=== Assigned task ===
Please output the data exactly, without omitting anything.

=== Supplied data ===

*****

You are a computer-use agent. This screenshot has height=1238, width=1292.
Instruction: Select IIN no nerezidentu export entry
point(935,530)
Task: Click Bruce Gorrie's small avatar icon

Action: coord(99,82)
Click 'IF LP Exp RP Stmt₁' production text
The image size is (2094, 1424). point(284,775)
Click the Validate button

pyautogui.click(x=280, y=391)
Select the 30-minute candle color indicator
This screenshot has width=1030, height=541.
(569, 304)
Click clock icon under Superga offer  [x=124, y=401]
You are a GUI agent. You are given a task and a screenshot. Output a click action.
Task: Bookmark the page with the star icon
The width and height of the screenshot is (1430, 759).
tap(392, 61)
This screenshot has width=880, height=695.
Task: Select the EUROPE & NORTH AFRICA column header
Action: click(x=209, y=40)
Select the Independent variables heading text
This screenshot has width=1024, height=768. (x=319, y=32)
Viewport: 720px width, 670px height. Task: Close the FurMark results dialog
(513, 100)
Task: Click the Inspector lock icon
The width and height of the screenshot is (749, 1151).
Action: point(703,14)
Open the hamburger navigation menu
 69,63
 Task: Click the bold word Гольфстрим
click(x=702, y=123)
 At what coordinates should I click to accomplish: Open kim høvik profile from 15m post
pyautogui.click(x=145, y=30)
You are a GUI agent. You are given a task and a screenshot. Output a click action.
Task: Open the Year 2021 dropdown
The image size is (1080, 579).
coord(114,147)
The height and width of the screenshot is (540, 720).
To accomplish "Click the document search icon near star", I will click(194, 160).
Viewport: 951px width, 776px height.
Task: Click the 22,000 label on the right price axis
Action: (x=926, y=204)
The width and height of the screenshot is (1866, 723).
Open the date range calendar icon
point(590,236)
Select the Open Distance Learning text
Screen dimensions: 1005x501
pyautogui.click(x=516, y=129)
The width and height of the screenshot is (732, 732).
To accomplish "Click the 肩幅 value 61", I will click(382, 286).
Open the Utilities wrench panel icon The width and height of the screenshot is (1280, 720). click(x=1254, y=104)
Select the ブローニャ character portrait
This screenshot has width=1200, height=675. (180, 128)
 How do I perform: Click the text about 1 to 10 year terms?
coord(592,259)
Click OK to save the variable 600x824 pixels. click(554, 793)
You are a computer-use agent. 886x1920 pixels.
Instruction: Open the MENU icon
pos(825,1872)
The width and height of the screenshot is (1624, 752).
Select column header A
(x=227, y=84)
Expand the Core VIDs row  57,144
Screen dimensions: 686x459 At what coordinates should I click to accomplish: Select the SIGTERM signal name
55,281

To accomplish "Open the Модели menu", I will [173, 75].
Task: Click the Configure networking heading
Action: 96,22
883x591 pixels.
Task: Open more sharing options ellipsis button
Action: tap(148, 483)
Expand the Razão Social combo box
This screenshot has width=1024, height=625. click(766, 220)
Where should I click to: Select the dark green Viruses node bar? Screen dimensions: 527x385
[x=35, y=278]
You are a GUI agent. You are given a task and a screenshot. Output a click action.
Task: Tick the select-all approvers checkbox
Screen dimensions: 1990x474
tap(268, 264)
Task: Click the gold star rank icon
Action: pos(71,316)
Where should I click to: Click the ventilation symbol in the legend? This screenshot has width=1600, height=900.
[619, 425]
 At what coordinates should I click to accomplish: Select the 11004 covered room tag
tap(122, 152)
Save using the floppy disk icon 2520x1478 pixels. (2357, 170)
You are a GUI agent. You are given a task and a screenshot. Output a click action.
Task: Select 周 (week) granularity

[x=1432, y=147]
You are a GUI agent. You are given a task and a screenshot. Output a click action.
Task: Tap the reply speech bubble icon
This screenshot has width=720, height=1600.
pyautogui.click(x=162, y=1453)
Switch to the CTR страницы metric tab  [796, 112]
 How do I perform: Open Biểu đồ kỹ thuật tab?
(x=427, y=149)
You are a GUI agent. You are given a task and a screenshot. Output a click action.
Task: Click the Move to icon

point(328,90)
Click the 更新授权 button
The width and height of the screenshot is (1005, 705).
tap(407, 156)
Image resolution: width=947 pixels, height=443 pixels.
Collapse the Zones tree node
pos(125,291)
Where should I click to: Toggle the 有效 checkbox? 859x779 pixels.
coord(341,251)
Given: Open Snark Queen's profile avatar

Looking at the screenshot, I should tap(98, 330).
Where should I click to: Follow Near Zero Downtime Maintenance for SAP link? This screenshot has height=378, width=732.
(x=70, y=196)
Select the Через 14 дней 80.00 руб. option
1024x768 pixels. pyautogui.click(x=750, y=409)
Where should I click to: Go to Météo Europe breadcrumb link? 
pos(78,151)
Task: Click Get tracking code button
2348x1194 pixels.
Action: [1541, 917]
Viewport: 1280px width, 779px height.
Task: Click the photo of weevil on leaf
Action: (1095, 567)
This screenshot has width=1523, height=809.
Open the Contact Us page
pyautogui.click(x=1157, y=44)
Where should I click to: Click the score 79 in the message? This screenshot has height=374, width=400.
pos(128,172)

*****

=== Result of the exercise ===
You are a computer-use agent. This screenshot has height=1238, width=1292.
Instruction: Select IIN no nerezidentu export entry
point(935,530)
Task: Click Bruce Gorrie's small avatar icon

Action: coord(99,82)
Click 'IF LP Exp RP Stmt₁' production text
The image size is (2094, 1424). point(284,775)
Click the Validate button

pyautogui.click(x=280, y=391)
Select the 30-minute candle color indicator
This screenshot has width=1030, height=541.
(569, 304)
Click clock icon under Superga offer  [x=124, y=401]
You are a GUI agent. You are given a task and a screenshot. Output a click action.
Task: Bookmark the page with the star icon
The width and height of the screenshot is (1430, 759).
tap(392, 61)
This screenshot has width=880, height=695.
Task: Select the EUROPE & NORTH AFRICA column header
Action: click(x=209, y=40)
Select the Independent variables heading text
This screenshot has width=1024, height=768. (x=319, y=32)
Viewport: 720px width, 670px height. Task: Close the FurMark results dialog
(513, 100)
Task: Click the Inspector lock icon
The width and height of the screenshot is (749, 1151).
Action: point(703,14)
Open the hamburger navigation menu
 69,63
 Task: Click the bold word Гольфстрим
click(x=702, y=123)
 At what coordinates should I click to accomplish: Open kim høvik profile from 15m post
pyautogui.click(x=145, y=30)
You are a GUI agent. You are given a task and a screenshot. Output a click action.
Task: Open the Year 2021 dropdown
The image size is (1080, 579).
coord(114,147)
The height and width of the screenshot is (540, 720).
To accomplish "Click the document search icon near star", I will click(194, 160).
Viewport: 951px width, 776px height.
Task: Click the 22,000 label on the right price axis
Action: (x=926, y=204)
The width and height of the screenshot is (1866, 723).
Open the date range calendar icon
point(590,236)
Select the Open Distance Learning text
Screen dimensions: 1005x501
pyautogui.click(x=516, y=129)
The width and height of the screenshot is (732, 732).
To accomplish "Click the 肩幅 value 61", I will click(382, 286).
Open the Utilities wrench panel icon The width and height of the screenshot is (1280, 720). click(x=1254, y=104)
Select the ブローニャ character portrait
This screenshot has width=1200, height=675. (180, 128)
 How do I perform: Click the text about 1 to 10 year terms?
coord(592,259)
Click OK to save the variable 600x824 pixels. click(554, 793)
You are a computer-use agent. 886x1920 pixels.
Instruction: Open the MENU icon
pos(825,1872)
The width and height of the screenshot is (1624, 752).
Select column header A
(x=227, y=84)
Expand the Core VIDs row  57,144
Screen dimensions: 686x459 At what coordinates should I click to accomplish: Select the SIGTERM signal name
55,281

To accomplish "Open the Модели menu", I will [173, 75].
Task: Click the Configure networking heading
Action: 96,22
883x591 pixels.
Task: Open more sharing options ellipsis button
Action: tap(148, 483)
Expand the Razão Social combo box
This screenshot has width=1024, height=625. click(766, 220)
Where should I click to: Select the dark green Viruses node bar? Screen dimensions: 527x385
[x=35, y=278]
You are a GUI agent. You are given a task and a screenshot. Output a click action.
Task: Tick the select-all approvers checkbox
Screen dimensions: 1990x474
tap(268, 264)
Task: Click the gold star rank icon
Action: pos(71,316)
Where should I click to: Click the ventilation symbol in the legend? This screenshot has width=1600, height=900.
[619, 425]
 At what coordinates should I click to accomplish: Select the 11004 covered room tag
tap(122, 152)
Save using the floppy disk icon 2520x1478 pixels. (2357, 170)
You are a GUI agent. You are given a task and a screenshot. Output a click action.
Task: Select 周 (week) granularity

[x=1432, y=147]
You are a GUI agent. You are given a task and a screenshot. Output a click action.
Task: Tap the reply speech bubble icon
This screenshot has width=720, height=1600.
pyautogui.click(x=162, y=1453)
Switch to the CTR страницы metric tab  [796, 112]
 How do I perform: Open Biểu đồ kỹ thuật tab?
(x=427, y=149)
You are a GUI agent. You are given a task and a screenshot. Output a click action.
Task: Click the Move to icon

point(328,90)
Click the 更新授权 button
The width and height of the screenshot is (1005, 705).
tap(407, 156)
Image resolution: width=947 pixels, height=443 pixels.
Collapse the Zones tree node
pos(125,291)
Where should I click to: Toggle the 有效 checkbox? 859x779 pixels.
coord(341,251)
Given: Open Snark Queen's profile avatar

Looking at the screenshot, I should tap(98, 330).
Where should I click to: Follow Near Zero Downtime Maintenance for SAP link? This screenshot has height=378, width=732.
(x=70, y=196)
Select the Через 14 дней 80.00 руб. option
1024x768 pixels. pyautogui.click(x=750, y=409)
Where should I click to: Go to Météo Europe breadcrumb link? 
pos(78,151)
Task: Click Get tracking code button
2348x1194 pixels.
Action: [1541, 917]
Viewport: 1280px width, 779px height.
Task: Click the photo of weevil on leaf
Action: (1095, 567)
This screenshot has width=1523, height=809.
Open the Contact Us page
pyautogui.click(x=1157, y=44)
Where should I click to: Click the score 79 in the message? This screenshot has height=374, width=400.
pos(128,172)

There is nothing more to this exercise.